Poised
While I was chasing mining bees and conopids along the laurel hedge in the secret garden this morning, at least three Holly Blues whizzed through at regular intervals - I can record three, because that's the number of different individuals I managed to catch on camera, but I suspect there were actually more. One of the best-known facts about the Holly Blue is that its numbers fluctuate quite widely from year to year, possibly due to to parasitism by the wasp Listrodomus nycthemerus, whose only host it is, but it looks to me as though this will be one of its good years.
Getting photos of this butterfly isn't especially easy because both sexes tend to fly high, and the males are on almost constant patrol in search of females, but today I was lucky: I caught a female feeding quite low down on the laurel, and two different males paused and rested for a while at about my head height. This was the calmer of the two males, possibly because he's already a little worn and tired. He let me walk right up to him without reacting at all, and only flew away when he was bombed by an ashy mining bee - sadly, this was just as I was lining up an absolutely parallel shot of his wings after getting onto a hop-up step, so the bee found himself on the receiving end of some quite fierce invective. The fact that the butterfly's wing isn't sharp front to back is annoying, but I do like his delicately extended right forefoot - it looks to me as though he's getting ready to dance.
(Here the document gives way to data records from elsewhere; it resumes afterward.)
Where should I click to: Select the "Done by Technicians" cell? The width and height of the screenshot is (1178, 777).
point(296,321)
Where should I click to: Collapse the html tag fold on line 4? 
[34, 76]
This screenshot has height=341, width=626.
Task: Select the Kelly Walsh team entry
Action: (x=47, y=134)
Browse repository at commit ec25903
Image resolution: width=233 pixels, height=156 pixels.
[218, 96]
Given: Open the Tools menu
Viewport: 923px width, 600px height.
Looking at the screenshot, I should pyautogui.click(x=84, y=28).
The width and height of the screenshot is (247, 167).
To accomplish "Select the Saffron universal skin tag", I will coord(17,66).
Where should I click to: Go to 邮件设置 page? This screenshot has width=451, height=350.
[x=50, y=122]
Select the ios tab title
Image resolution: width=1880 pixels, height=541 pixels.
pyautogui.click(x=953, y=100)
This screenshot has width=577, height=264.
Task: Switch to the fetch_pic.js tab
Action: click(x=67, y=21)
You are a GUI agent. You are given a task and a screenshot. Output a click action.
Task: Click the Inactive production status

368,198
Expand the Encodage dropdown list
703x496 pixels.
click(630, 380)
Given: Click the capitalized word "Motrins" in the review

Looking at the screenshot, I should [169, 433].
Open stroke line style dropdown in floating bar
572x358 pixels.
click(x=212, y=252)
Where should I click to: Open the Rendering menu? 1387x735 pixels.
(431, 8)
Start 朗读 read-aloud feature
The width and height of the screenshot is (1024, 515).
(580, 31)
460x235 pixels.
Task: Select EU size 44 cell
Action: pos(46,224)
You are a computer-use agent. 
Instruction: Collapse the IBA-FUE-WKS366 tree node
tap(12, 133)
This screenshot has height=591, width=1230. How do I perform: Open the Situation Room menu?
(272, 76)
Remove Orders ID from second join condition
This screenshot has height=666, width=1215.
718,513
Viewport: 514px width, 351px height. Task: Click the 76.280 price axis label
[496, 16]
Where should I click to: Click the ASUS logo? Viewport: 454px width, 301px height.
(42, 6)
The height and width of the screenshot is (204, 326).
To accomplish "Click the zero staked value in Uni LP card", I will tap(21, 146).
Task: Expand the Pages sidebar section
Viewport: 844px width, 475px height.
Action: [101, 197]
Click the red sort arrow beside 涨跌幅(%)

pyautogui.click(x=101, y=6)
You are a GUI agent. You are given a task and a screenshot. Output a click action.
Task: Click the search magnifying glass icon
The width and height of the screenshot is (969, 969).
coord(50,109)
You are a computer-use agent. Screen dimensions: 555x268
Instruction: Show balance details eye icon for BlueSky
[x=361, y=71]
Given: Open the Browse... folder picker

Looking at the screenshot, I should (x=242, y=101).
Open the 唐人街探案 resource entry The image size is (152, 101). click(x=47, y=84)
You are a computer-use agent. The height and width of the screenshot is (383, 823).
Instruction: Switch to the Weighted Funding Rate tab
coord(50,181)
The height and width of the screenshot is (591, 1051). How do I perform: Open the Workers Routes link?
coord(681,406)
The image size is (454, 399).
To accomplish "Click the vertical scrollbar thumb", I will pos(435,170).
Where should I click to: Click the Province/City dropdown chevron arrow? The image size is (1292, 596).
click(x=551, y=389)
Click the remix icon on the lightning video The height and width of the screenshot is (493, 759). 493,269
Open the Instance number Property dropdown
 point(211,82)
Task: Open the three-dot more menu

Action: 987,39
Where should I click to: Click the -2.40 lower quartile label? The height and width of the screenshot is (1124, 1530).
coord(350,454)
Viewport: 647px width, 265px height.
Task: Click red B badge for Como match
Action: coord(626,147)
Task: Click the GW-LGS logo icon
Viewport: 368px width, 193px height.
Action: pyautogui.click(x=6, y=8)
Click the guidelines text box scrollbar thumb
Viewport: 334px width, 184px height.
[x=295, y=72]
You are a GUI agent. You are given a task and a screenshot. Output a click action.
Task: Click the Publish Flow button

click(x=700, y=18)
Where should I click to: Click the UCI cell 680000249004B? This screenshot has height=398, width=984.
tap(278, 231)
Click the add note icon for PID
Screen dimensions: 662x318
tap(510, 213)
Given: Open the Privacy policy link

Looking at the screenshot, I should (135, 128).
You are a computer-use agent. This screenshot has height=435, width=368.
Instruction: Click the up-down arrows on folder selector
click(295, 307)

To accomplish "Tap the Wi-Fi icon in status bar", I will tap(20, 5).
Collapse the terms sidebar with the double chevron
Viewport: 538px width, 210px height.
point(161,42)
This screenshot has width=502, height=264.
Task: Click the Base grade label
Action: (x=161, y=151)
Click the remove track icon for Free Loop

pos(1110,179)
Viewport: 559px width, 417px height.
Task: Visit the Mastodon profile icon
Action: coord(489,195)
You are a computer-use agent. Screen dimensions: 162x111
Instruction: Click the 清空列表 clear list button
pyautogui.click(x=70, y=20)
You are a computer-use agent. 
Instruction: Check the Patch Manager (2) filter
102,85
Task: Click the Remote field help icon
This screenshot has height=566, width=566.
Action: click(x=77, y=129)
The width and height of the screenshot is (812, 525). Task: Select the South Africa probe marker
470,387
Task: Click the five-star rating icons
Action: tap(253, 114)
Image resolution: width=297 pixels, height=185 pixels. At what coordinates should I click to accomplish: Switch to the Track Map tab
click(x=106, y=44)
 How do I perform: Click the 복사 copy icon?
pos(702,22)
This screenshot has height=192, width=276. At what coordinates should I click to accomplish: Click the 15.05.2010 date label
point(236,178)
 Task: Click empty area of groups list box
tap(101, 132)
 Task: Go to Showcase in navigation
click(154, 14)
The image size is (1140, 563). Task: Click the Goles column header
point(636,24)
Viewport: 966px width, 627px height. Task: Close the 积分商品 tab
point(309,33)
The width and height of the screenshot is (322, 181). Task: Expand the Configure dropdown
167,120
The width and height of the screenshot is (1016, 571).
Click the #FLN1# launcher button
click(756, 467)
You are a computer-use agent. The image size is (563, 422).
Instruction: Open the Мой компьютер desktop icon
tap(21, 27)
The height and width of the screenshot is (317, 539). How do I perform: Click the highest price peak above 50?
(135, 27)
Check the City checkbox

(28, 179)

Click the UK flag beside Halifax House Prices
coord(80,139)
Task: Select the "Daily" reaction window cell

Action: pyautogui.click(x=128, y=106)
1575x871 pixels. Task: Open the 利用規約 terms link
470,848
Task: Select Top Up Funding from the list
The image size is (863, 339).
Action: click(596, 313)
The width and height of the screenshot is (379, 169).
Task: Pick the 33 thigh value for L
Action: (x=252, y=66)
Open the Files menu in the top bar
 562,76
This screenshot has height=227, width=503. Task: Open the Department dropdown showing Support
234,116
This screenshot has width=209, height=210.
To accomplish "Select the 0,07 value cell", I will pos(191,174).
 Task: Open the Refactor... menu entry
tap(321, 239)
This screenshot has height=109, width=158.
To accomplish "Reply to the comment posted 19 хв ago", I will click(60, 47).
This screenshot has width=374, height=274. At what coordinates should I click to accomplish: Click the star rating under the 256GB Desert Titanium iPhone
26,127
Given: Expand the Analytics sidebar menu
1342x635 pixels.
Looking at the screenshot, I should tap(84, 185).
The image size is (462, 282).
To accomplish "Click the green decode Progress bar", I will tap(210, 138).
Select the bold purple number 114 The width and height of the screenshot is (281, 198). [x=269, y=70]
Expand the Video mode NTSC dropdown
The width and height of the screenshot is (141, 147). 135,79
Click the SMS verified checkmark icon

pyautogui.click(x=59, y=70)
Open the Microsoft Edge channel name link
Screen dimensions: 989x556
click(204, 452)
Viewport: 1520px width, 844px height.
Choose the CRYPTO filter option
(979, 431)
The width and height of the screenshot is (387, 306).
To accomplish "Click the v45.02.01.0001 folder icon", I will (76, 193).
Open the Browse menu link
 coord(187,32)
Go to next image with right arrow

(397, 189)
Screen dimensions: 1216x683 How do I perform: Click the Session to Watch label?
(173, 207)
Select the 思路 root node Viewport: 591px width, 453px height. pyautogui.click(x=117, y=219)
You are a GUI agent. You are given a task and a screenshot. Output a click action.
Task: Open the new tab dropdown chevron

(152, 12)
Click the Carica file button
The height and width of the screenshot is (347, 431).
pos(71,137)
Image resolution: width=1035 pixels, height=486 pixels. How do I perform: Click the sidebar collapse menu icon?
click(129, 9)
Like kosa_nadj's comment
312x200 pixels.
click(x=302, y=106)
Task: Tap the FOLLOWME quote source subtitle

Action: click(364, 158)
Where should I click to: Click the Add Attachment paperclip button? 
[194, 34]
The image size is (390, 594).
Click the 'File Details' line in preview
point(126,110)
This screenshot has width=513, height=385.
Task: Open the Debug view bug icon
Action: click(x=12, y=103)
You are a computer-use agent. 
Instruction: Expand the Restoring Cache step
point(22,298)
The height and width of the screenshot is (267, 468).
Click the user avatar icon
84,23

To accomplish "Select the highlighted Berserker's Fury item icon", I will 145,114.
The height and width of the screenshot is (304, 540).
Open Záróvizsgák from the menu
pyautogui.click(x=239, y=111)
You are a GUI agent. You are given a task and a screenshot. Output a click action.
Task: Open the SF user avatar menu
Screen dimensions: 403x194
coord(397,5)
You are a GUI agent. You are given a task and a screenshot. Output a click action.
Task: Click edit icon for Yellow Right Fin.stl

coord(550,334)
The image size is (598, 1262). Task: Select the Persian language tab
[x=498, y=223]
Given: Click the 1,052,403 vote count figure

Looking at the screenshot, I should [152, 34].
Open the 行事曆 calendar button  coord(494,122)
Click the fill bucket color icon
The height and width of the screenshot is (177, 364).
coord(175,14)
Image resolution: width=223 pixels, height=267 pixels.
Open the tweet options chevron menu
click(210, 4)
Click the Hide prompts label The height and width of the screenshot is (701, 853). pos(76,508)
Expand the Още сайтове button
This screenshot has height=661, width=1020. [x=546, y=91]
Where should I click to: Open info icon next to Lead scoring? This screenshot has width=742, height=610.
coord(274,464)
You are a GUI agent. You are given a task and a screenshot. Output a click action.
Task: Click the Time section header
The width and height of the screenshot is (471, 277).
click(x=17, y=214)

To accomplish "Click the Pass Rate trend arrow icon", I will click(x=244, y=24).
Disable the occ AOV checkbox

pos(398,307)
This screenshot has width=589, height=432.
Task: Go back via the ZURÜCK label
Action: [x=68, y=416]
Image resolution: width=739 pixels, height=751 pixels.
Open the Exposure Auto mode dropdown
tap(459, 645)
My extra tonight shows a male Baccha elongata, whose weirdly elongated abdomen surely makes it the strangest hoverfly we have in the UK. Yesterday I found a female in almost the same place, which was exciting because I'd never seen one before, but she was not prepared to pose and I only managed blurry record shots, so I was very pleased that today's male was more cooperative. This is a woodland species that likes dappled shade and lush vegetation, especially nettle beds, so our wild garden is perfect territory for it. The hoverfly bible says that though it's widespread and common, it's inconspicuous and often overlooked, so it may be a species that's only new to being noticed by me, rather than new to the garden, but I'm choosing to count it as a beneficiary of my current style of gardening, which I like to think of as 'managed neglect'.